Are any of you as scared as Phil Jupitus> (no spiders, some swearing)
I believe immersion therapy is the way to go.
For when you’re out somewhere and encounter a spider, you mean?
Just walk away, Renee; they ain’t gonna follow you back home.
Sorry, that was just impossible to resist.
I had an awakening a few years ago (literally) and came to the conclusion that spiders really only want to be our friends.
Sure, they’re ugly, but some great friends are ugly (and at least spiders don’t stink).
To this day, I regret what I did to that little guy in the link above. Perhaps I could have put him on his own pillow every night, then we’d wake in the morning; I’d go off to work, he’d go off to hunt nasty insects in my bed.
sigh
I’m sorry, sweet, beautiful little spider (ok large), I was the monster, not you.

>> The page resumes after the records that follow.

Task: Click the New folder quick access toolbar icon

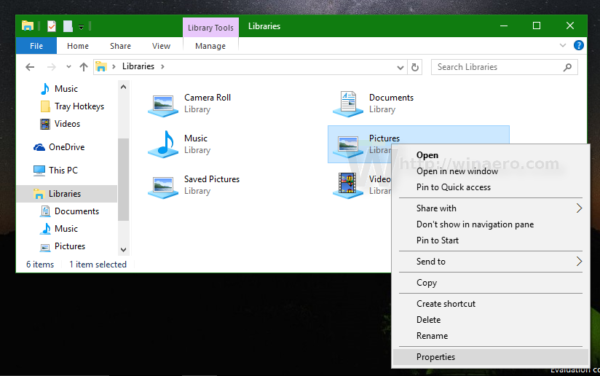Action: 68,26
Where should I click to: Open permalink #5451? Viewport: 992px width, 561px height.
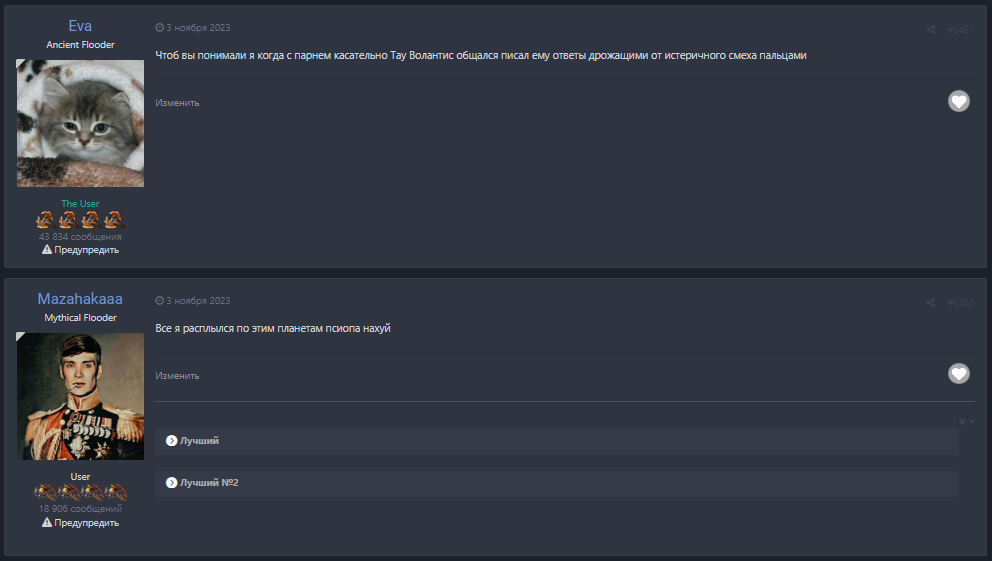point(960,29)
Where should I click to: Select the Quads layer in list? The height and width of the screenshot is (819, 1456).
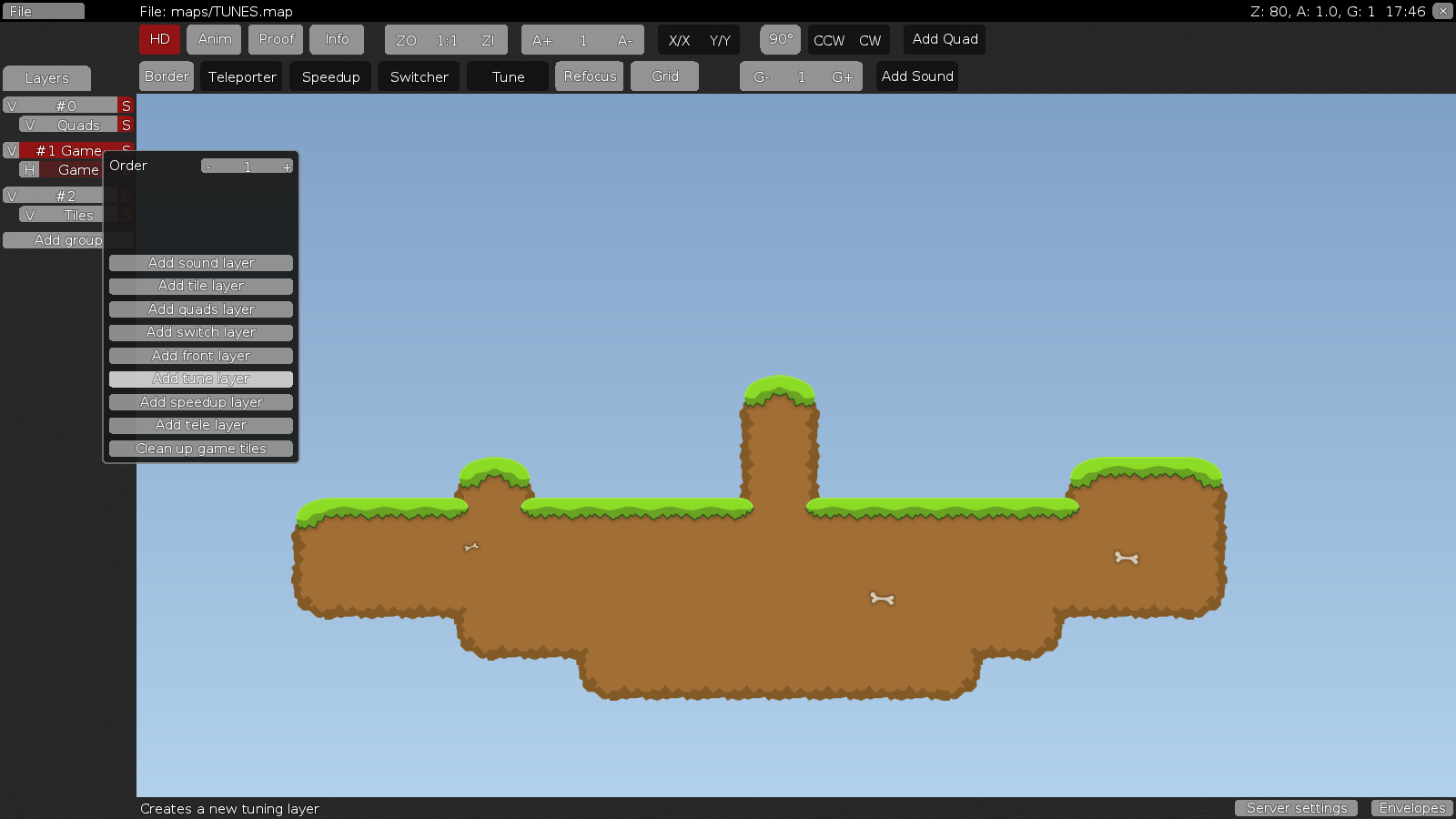pyautogui.click(x=78, y=125)
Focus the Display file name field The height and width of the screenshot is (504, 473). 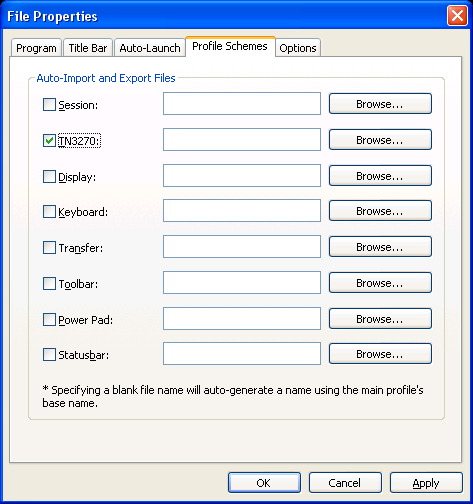[x=242, y=175]
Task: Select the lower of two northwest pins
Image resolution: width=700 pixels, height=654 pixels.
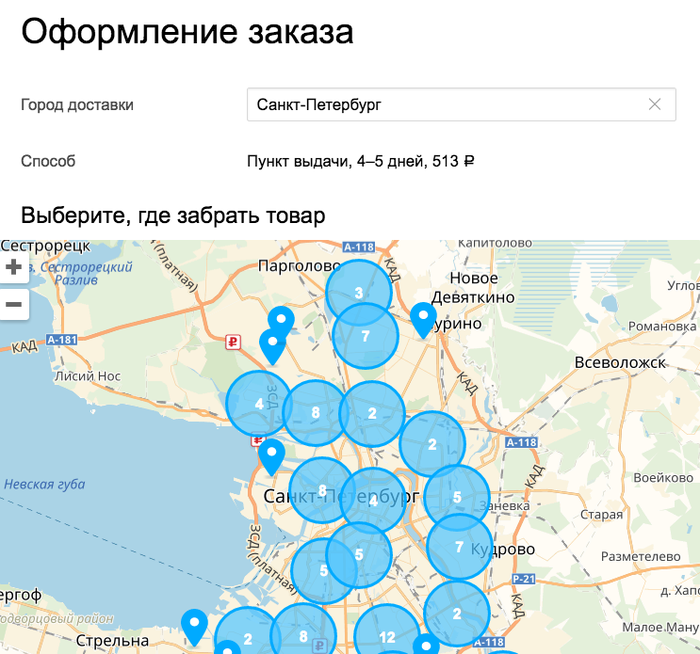Action: click(271, 345)
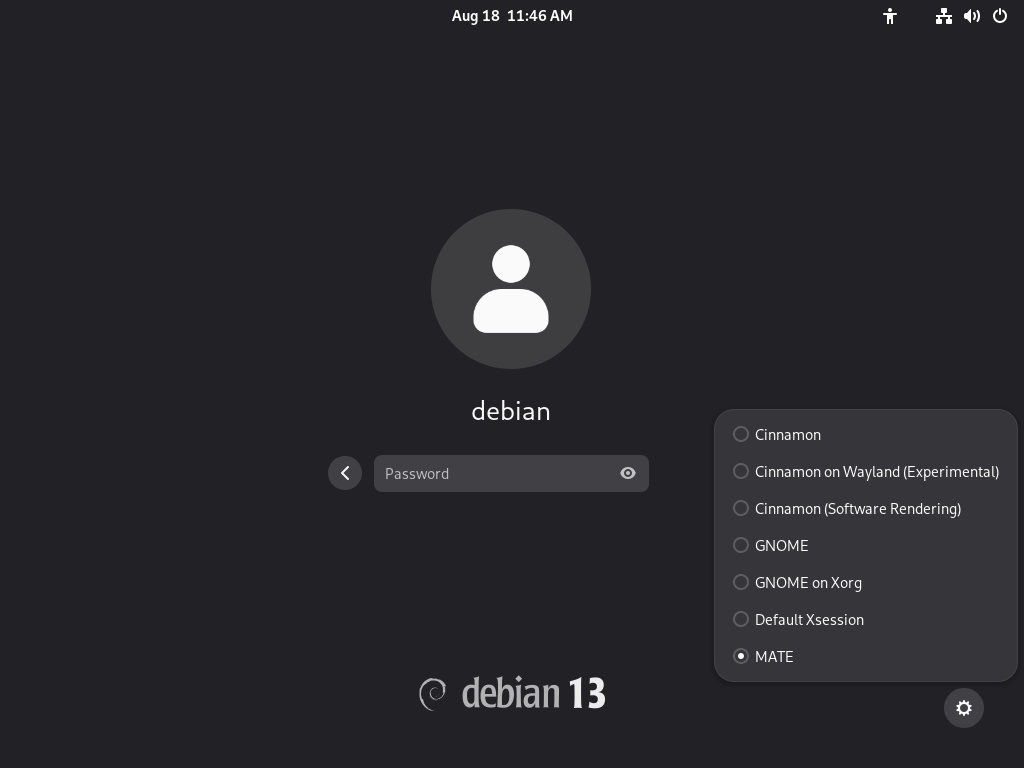Click the Debian 13 logo
The width and height of the screenshot is (1024, 768).
click(511, 692)
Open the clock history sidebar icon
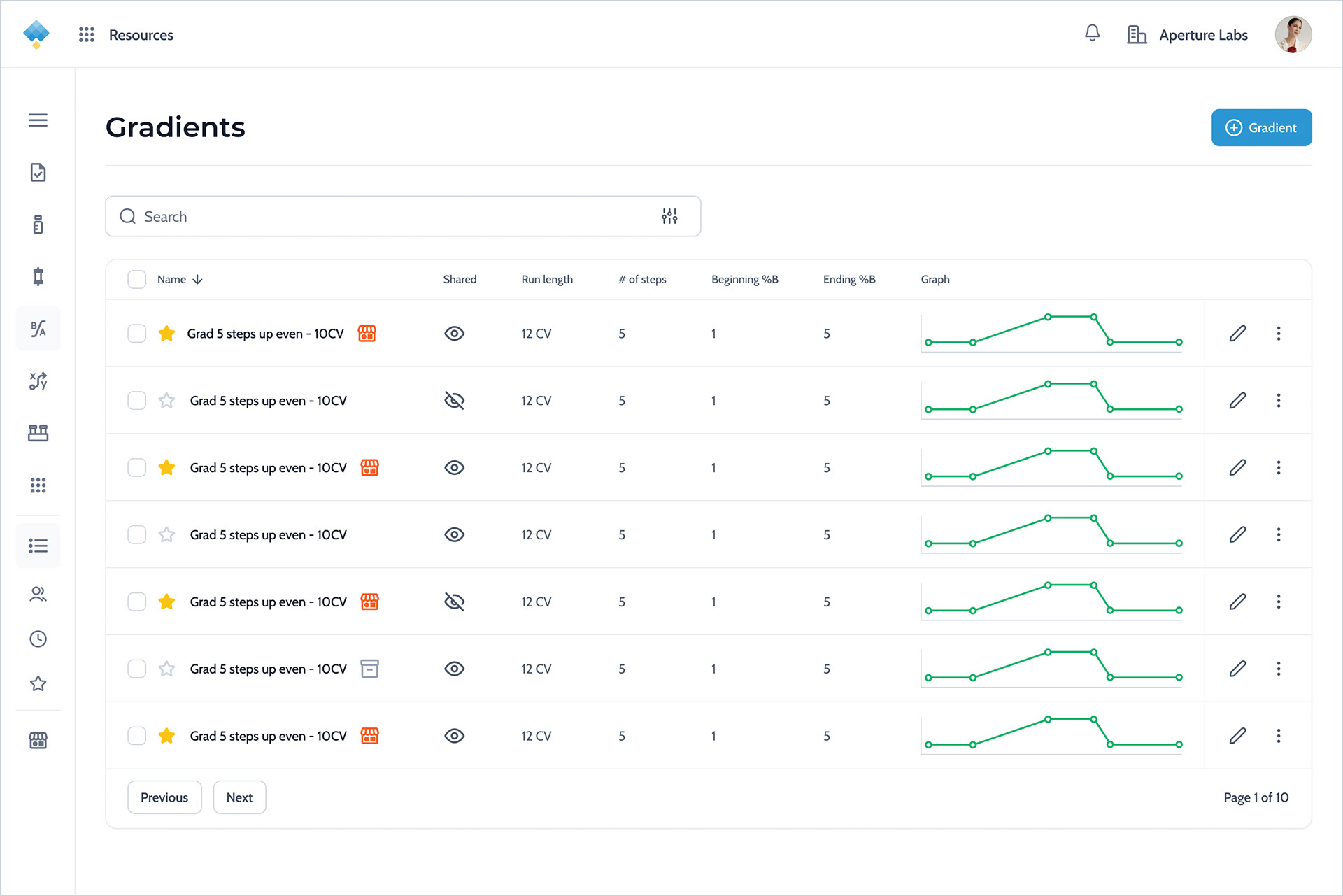 click(38, 639)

Actually, that linked post above still gives me the creeps! :eek:
Advise for the guys here: if a woman offers to make love with you preying mantis or black widow style, thank her for the offer and RUN AWAY!
My sister is beyond scared of spiders. If she sees one in her bedroom, for example, and no one kills it, she won’t go back into her room for a few days. It’s ridiculous. Doesn’t help that her paediatrician diagnoses every unknown skin infection as a spider bite.
As her little sister, I do my best to send her every single spider pic I can find. She doesn’t appreciate my efforts.
Spiders give me a bit of a moral dilemma - they terrify me, but I feel guilty about killing them. Just last night, I saw a spider on my bedroom wall crawl into a hole in the wall (LONG story about why the hole is there), which then made me freak out, imagining a colony of spiders living in my walls. So I taped a piece of paper over the hole, then spent a ridiculously long time imagining the little spider cold, starving, and alone in my wall before taking off the piece of paper because I felt bad.
You do know why she hasn’t been around, right?
They got her.
Have you considered becoming Navajo or Hopi? Not sure you can do that, but some Indians hold spiders as sacred.
Aww I’m sure he will eat lots of mosquitos for you to show his gratitude!
An arachnophobe friend met somebody whose career was studying spiders, who helped him become familiar and even fond of spiders. He started him playing, for example, with a small jumping spider. These are small and compact, and they dart around rather than creeping in leggy fashion. My friend had one jumping back and forth between his index fingers by alternately raising one hand and then the other.
As a final step, the spider expert remarked that spiders generally have a pleasant nutty taste when eaten. So, one evening, while seated at some big formal event and finding the people on either side of him focused on conversations in opposite directions, he noticed a spider slowly descending a thread from the floral centerpiece at the table. He grabbed the thread and swung the spider into his mouth and ate it.
And only then noticed the entire dinner party staring silent and slack-jawed at him.